• **Tâches demandées**:
(1) Répondez aux questions suivantes à partir du texte sur la vie en fauteuil :
(a) Depuis quel âge la personne qui écrit se déplace-t-elle en fauteuil ?
(b) Quels trois obstacles l'ont obligée à faire demi-tour dans des lieux censés être publics ?
(c) Quel âge dit-elle avoir dépassé aujourd'hui ?
(2) Recopiez fidèlement le passage du texte sur la vie en fauteuil allant de « Je suis en fauteuil » à « ces moments gênants. ».

• **Texte fourni**:
+===+

Je suis en fauteuil depuis que j’ai vingt ans. Et depuis mes vingt ans j’ai vécu tout un tas de situations, des bonnes comme des mauvaises : est-ce malgré ou parce que nous sommes des êtres humains, mais il y a eu des moments où j’ai sentie être considérée comme moins que ça. C’est maladroit, c’est insidieux, parfois très discret, mais c’est là. Petite liste non-exhaustive de ces moments gênants.
Des situations
Il y a eu bien des fois où je me suis retrouvée dans des lieux censés être publics, devant ou à l’intérieur desquels j’ai dû faire demi-tour à cause de marches infranchissables, de monte-charges en panne ou d’ascenseurs en maintenance. Devoir renoncer à aller à un endroit auquel tous les autres ont accès, et ne s’en rendre compte qu’une fois sur place, c’est pire que de le savoir en avance. Parce qu’on se retrouve sur le fait, pris de court, et disons-le : on se sent bête.
C’est comme si la société toute entière avec ses bâtiments inadaptés nous rejetait parce que nous ne sommes pas assez nombreux pour que des efforts soient fait. Nous ne sommes pas assez « importants » pour que les choses changent. Et j’ai beau assumer mon handicap, être okay avec le fait d’être en fauteuil, j’ai tout de même le cœur qui se serre quand en plein milieu d’une journée entre copains, en famille ou en amoureux, je me vois obligée de me mettre en retrait parce qu’il y a une activité à laquelle je ne peux participer (certaines attractions dans un parc par exemple, ou une épreuve en plein milieu d’un escape game, un passage spécifique durant une chasse au trésor, etc.)
Des gens
Concernant mon rapport aux valides, je crois que ce qui touche le plus mon ego (et je sais que cette impression est partagée par beaucoup d’autres handi) c’est quand quelqu’un « décide » à ma place. Quand il décide de ce que je peux faire ou non, d’où je peux aller ou non, ou qu’il m’impose la vision qu’il a de moi. Entre ceux qui nous parlent comme si nous avions dix ans, ceux qui n’osent pas nous regarder, ceux qui partent du principe qu’on n’a pas de vie, et ceux qui nous « aident » sans nous demander notre avis, je me dis qu’un jour, je finirai par devenir vraiment associable.
Parce que nous restons des personnes à part entière, et que si notre handicap n’est que moteur alors c’est bien que nous avons toute notre tête à l’instar de ceux qui se qualifient de « normaux ». Pour ma part, je supporte de moins en moins l’infantilisation ou la dévalorisation lorsque je sais qu’elle n’est liée qu’à mon handicap. Peut-être le fait d’avoir plus de trente ans maintenant m’amène à moins laisser le bénéfice du doute à des interlocuteurs maladroits. Je ne suis plus cette « jeune adulte » qui vient de vivre quelque chose de grave. Je me suis construite une vie riche d’expériences, de voyages, de travail et de contacts humains et n’en déplaise à certains, je me sens heureuse. Ainsi je trouve déplacé et un peu vexant que quiconque ait de la pitié envers moi, voilà. C’est dit.

+===+

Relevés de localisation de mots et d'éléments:
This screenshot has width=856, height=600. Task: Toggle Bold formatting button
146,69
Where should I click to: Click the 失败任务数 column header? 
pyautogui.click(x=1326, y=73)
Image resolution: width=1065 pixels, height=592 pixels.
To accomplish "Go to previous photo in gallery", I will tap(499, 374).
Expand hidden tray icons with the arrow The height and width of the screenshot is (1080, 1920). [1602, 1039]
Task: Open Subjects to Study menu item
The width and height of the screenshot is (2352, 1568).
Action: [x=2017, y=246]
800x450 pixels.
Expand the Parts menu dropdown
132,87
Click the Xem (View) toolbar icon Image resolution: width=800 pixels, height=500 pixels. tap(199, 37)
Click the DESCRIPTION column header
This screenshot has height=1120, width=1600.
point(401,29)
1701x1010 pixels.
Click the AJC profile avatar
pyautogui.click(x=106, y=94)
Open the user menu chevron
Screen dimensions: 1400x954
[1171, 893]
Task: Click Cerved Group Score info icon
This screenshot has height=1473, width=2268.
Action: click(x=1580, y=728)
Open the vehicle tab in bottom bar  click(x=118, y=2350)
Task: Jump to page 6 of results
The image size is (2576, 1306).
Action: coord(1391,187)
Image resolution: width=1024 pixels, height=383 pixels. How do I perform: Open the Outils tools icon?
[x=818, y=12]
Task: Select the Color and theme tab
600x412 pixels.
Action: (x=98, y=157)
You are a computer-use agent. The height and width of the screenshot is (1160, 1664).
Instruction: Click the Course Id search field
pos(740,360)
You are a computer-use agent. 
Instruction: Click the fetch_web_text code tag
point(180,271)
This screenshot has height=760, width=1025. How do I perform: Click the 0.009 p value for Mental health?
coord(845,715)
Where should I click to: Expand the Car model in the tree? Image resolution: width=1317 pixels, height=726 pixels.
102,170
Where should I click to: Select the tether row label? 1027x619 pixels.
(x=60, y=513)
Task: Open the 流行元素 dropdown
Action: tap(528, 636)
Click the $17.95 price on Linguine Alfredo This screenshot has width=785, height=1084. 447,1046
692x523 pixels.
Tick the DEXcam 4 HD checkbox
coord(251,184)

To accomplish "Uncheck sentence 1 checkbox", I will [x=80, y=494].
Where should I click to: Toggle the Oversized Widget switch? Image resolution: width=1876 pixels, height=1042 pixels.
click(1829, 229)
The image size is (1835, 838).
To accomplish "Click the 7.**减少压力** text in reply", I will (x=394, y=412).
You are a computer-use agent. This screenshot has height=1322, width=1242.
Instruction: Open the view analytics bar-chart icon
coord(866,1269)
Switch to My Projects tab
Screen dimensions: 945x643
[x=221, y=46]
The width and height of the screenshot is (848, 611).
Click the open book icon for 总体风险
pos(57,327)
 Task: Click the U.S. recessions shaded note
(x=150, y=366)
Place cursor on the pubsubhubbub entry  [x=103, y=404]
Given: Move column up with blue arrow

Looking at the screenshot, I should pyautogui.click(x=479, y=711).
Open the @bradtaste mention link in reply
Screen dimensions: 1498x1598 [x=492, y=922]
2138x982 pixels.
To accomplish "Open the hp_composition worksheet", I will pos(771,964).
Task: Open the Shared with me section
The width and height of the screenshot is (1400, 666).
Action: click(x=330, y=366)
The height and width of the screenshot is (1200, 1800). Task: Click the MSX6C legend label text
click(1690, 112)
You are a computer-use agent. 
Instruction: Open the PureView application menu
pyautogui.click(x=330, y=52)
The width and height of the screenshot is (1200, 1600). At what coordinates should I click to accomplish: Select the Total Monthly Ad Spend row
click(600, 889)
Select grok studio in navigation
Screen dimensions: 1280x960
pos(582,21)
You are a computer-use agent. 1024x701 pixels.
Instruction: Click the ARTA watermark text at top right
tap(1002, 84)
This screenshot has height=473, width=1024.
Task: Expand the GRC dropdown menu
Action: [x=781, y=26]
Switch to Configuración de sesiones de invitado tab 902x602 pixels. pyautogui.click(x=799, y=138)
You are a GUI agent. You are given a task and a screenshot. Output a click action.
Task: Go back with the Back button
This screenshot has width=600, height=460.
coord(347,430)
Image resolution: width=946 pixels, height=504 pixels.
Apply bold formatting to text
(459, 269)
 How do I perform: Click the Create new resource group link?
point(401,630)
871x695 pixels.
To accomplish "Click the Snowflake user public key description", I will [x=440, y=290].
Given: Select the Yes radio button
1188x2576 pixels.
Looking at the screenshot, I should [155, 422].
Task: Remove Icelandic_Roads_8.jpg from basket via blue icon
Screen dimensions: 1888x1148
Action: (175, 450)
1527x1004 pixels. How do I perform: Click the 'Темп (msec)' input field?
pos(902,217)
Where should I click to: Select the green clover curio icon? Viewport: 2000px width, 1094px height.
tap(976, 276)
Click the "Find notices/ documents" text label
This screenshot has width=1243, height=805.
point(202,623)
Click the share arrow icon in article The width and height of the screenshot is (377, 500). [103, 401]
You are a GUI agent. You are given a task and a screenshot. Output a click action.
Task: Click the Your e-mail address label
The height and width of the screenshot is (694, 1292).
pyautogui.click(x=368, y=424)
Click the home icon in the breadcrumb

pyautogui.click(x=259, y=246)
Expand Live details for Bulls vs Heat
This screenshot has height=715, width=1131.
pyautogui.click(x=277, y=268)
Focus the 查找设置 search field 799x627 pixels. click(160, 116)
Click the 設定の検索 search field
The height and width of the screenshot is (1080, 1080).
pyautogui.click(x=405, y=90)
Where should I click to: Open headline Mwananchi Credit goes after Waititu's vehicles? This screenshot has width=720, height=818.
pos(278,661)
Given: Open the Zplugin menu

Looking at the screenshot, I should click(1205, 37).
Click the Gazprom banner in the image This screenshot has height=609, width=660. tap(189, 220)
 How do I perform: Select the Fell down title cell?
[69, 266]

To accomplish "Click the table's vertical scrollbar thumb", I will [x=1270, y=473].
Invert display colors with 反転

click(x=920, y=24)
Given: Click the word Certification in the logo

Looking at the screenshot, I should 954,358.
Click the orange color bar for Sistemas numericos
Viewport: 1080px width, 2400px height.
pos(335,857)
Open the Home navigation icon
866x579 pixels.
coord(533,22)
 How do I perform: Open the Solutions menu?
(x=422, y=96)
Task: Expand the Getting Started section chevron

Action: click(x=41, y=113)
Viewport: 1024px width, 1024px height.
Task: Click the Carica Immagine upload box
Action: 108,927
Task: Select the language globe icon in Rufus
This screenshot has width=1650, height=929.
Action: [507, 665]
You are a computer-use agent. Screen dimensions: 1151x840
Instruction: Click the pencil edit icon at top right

+===+

• **Solutions proposées**:
(1)
(a) Depuis l'âge de vingt ans.
(b) Des marches infranchissables, des monte-charges en panne et des ascenseurs en maintenance.
(c) Trente ans.

(2)
Je suis en fauteuil depuis que j’ai vingt ans. Et depuis mes vingt ans j’ai vécu tout un tas de situations, des bonnes comme des mauvaises : est-ce malgré ou parce que nous sommes des êtres humains, mais il y a eu des moments où j’ai sentie être considérée comme moins que ça. C’est maladroit, c’est insidieux, parfois très discret, mais c’est là. Petite liste non-exhaustive de ces moments gênants.